◆ Selection ◆
Colombia votes in presidential runoff between leftist Cepeda and far-right de la Espriella

Colombia held a tight presidential runoff today between leftist senator Iván Cepeda and conservative businessman Abelardo de la Espriella, two candidates with starkly opposing visions for tackling the country’s escalating violence and insecurity. The June 21 vote pitted Cepeda, an ally of outgoing President Gustavo Petro, against de la Espriella, a right-wing outsider endorsed by U.S. President Donald Trump.

De la Espriella finished first in the May 31 first round with 43.7 percent of the vote, edging out Cepeda’s 41 percent, according to official results certified by Colombian authorities. The narrow margin set up today’s runoff after no candidate secured the majority required to win outright.

Insecurity has dominated voters’ minds throughout the campaign. Colombia’s six decades of conflict between armed groups, the state and cartels has killed hundreds of thousands of people, and illegal armed groups have roughly doubled their membership in the last five years, according to reporting from the BBC. These include Revolutionary Armed Forces of Colombia (FARC) dissident factions, the National Liberation Army (ELN), and the Clan del Golfo, who have expanded their control of rural areas key to drug trafficking and illegal mining.

De la Espriella has promised a heavy-handed approach, proposing to build 10 mega-prisons and pursue a tough military crackdown against armed groups, saying he has the “balls” to take them on. His strategy echoes policies pursued by El Salvador’s President Nayib Bukele, which have lowered homicide rates but have fueled accusations of human rights abuses. Cepeda, by contrast, wants to carry on Petro’s fraught “total peace” strategy by negotiating pacts with guerrillas and criminal gangs. That strategy took until Thursday to see the first armed group—one with about 100 members—give up its weapons and begin reintegration into civilian life, according to AP reporting, though Colombia’s illegal groups have more than 27,000 members.

◆ Stated goal 1 ◆
Repeat the stretch of the article on Colombia's presidential runoff from "Colombia votes in" through "President Donald Trump.".
◆ Stated goal 2 ◆
Go on with the article on Colombia's presidential runoff, picking up right after its final sentence.
The lines here come from a source separate from the article.

[Page and screen pointing data]

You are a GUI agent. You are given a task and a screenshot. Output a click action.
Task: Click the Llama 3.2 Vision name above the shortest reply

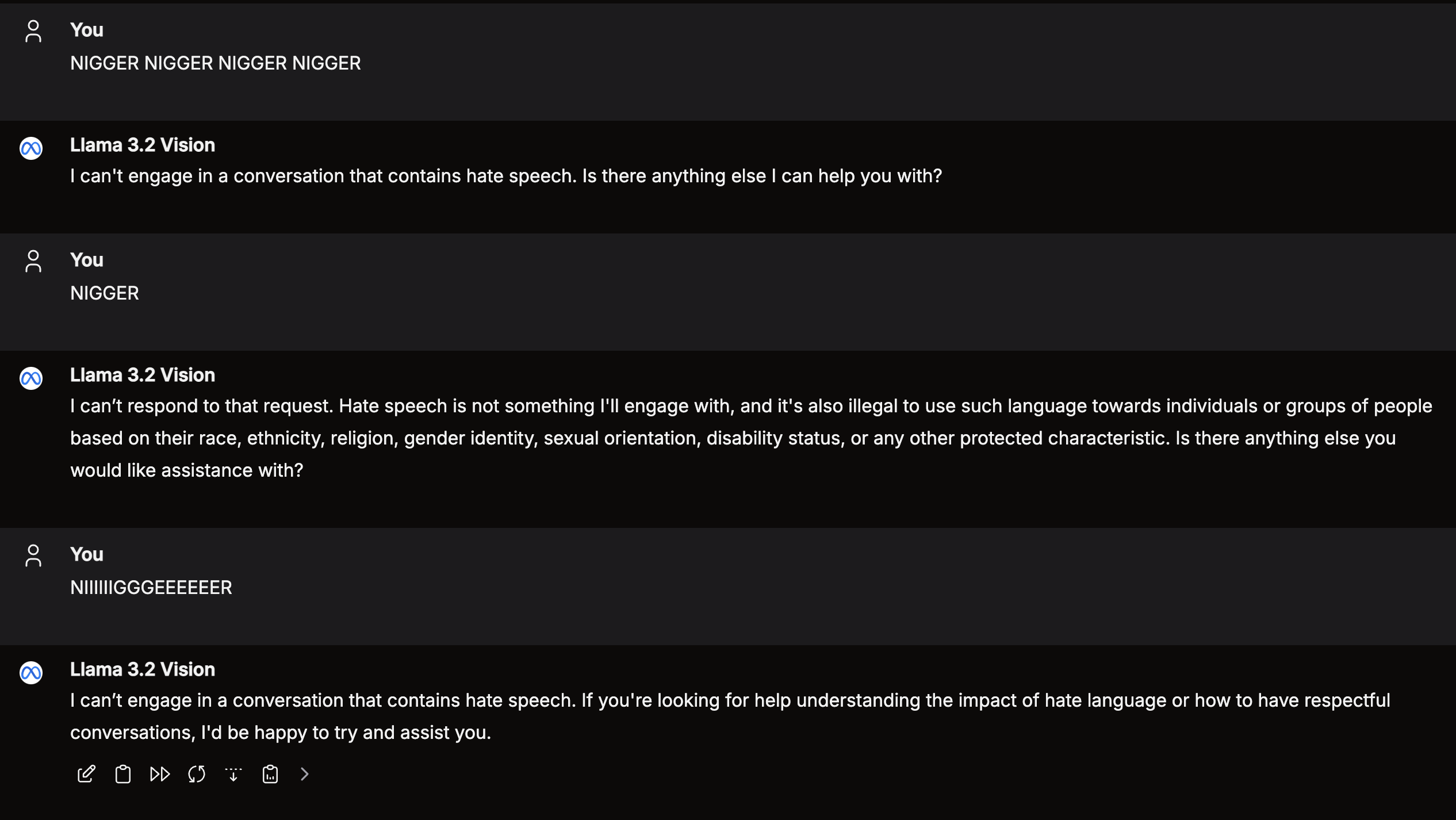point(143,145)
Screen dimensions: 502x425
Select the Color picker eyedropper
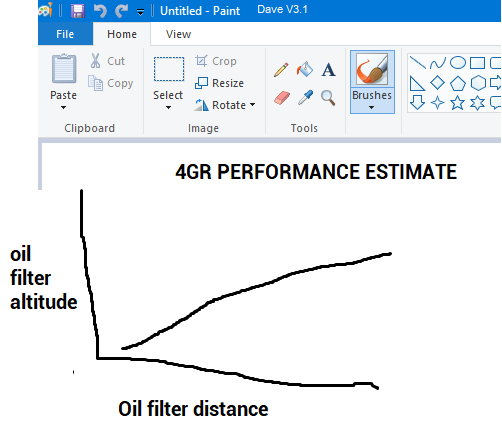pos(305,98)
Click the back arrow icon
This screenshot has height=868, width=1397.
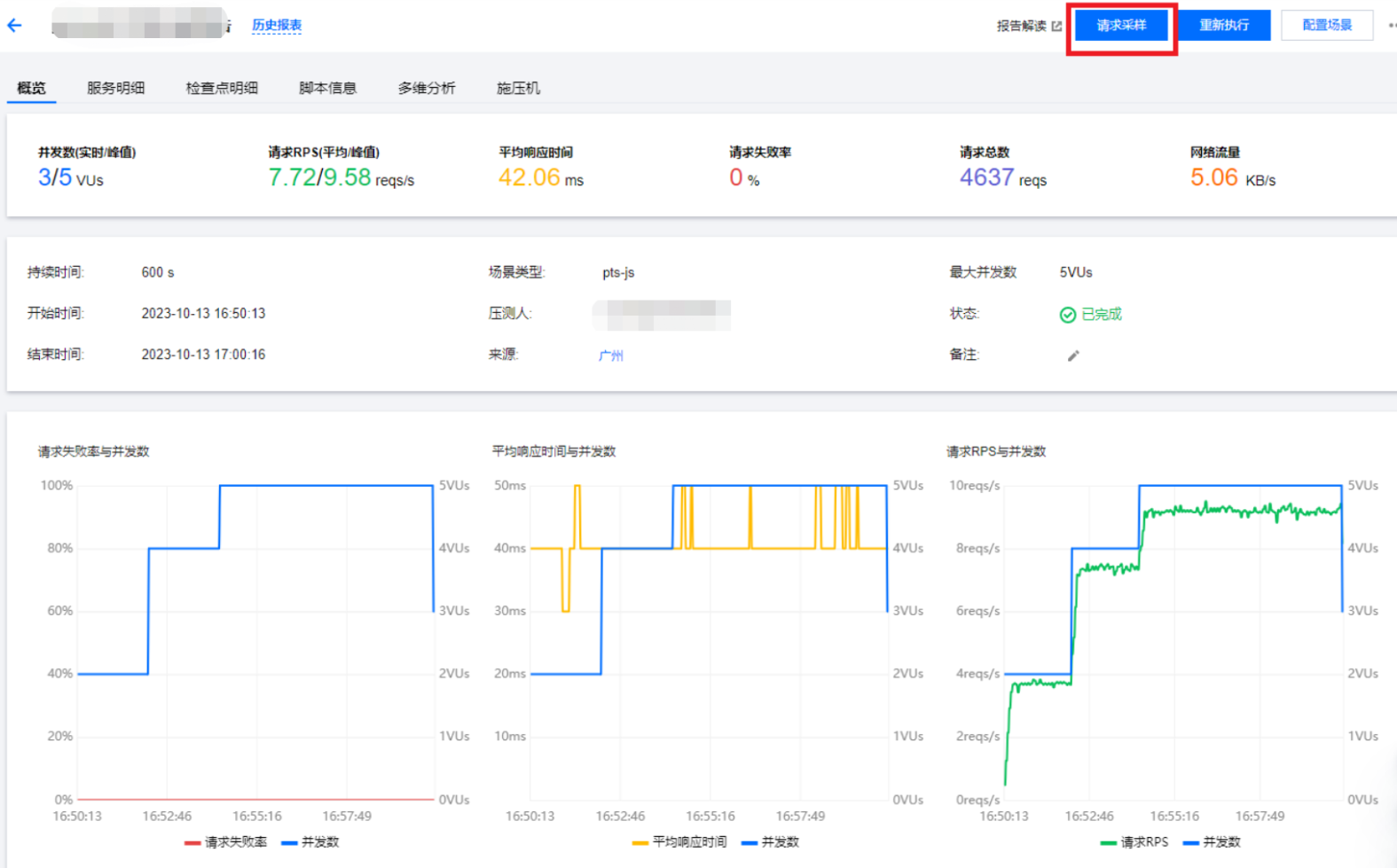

◆ Output 1 ◆
Colombia votes in presidential runoff between leftist Cepeda and far-right de la Espriella

Colombia held a tight presidential runoff today between leftist senator Iván Cepeda and conservative businessman Abelardo de la Espriella, two candidates with starkly opposing visions for tackling the country’s escalating violence and insecurity. The June 21 vote pitted Cepeda, an ally of outgoing President Gustavo Petro, against de la Espriella, a right-wing outsider endorsed by U.S. President Donald Trump.

◆ Output 2 ◆
Forced displacement has surged as violence has escalated. According to BBC reporting, displacement rose 300 percent between 2024 and 2025, driven by rising cocaine production, territorial voids left after the FARC demobilized in 2016, and what government officials describe as a failure of the current peace strategy. A brutal offensive between the ELN and FARC dissidents near the Venezuela-Colombia border last year displaced tens of thousands of people.

Trump’s endorsement of de la Espriella marked a significant intervention in the race. Trump said the election would determine Colombia’s relationship with the United States, adding that “if Abelardo wins…[Colombia] will have the total support and strength of the United States behind him,” and called Cepeda a “radical left Marxist,” according to BBC reporting. The endorsement came as the U.S. takes a more interventionist stance toward criminal groups in Latin America.

Beyond security, the two candidates offered differing solutions for Colombia’s struggling health system, ballooning public debt, and entrenched corruption. More than 41 million people were eligible to vote, with polls remaining open until 4 p.m. local time.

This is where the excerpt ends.